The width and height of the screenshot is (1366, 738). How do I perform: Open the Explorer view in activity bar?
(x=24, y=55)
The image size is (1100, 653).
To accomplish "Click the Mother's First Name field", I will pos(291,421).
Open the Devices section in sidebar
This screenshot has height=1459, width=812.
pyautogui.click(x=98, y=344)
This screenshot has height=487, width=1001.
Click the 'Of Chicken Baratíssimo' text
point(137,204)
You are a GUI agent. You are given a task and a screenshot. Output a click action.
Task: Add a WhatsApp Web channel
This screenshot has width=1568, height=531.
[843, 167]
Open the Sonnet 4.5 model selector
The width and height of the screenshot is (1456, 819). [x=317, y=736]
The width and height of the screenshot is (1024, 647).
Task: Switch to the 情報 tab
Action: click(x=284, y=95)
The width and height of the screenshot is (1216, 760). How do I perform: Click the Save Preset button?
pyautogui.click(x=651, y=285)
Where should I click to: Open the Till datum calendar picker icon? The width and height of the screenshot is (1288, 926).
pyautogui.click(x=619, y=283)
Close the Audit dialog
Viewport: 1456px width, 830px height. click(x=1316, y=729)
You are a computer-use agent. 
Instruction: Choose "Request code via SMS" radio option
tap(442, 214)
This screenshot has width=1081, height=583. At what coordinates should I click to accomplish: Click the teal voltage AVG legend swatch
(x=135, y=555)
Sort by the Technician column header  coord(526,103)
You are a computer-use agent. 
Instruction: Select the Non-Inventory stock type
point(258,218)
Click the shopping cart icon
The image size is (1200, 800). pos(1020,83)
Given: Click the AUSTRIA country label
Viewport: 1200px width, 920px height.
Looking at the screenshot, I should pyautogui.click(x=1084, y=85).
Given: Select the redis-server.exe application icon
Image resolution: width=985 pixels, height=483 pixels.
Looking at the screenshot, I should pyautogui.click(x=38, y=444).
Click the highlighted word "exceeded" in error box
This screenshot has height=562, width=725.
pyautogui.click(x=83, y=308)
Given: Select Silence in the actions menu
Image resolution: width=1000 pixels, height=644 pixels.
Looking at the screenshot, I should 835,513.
^^^^^^^^
Set all the entries above down again exactly.

The width and height of the screenshot is (1366, 738). How do I perform: Open the Explorer view in activity bar?
(x=24, y=55)
The image size is (1100, 653).
To accomplish "Click the Mother's First Name field", I will pos(291,421).
Open the Devices section in sidebar
This screenshot has height=1459, width=812.
pyautogui.click(x=98, y=344)
This screenshot has height=487, width=1001.
Click the 'Of Chicken Baratíssimo' text
point(137,204)
You are a GUI agent. You are given a task and a screenshot. Output a click action.
Task: Add a WhatsApp Web channel
This screenshot has width=1568, height=531.
[843, 167]
Open the Sonnet 4.5 model selector
The width and height of the screenshot is (1456, 819). [x=317, y=736]
The width and height of the screenshot is (1024, 647).
Task: Switch to the 情報 tab
Action: click(x=284, y=95)
The width and height of the screenshot is (1216, 760). How do I perform: Click the Save Preset button?
pyautogui.click(x=651, y=285)
Where should I click to: Open the Till datum calendar picker icon? The width and height of the screenshot is (1288, 926).
pyautogui.click(x=619, y=283)
Close the Audit dialog
Viewport: 1456px width, 830px height. click(x=1316, y=729)
You are a computer-use agent. 
Instruction: Choose "Request code via SMS" radio option
tap(442, 214)
This screenshot has width=1081, height=583. At what coordinates should I click to accomplish: Click the teal voltage AVG legend swatch
(x=135, y=555)
Sort by the Technician column header  coord(526,103)
You are a computer-use agent. 
Instruction: Select the Non-Inventory stock type
point(258,218)
Click the shopping cart icon
The image size is (1200, 800). pos(1020,83)
Given: Click the AUSTRIA country label
Viewport: 1200px width, 920px height.
Looking at the screenshot, I should pyautogui.click(x=1084, y=85).
Given: Select the redis-server.exe application icon
Image resolution: width=985 pixels, height=483 pixels.
Looking at the screenshot, I should pyautogui.click(x=38, y=444).
Click the highlighted word "exceeded" in error box
This screenshot has height=562, width=725.
pyautogui.click(x=83, y=308)
Given: Select Silence in the actions menu
Image resolution: width=1000 pixels, height=644 pixels.
Looking at the screenshot, I should 835,513.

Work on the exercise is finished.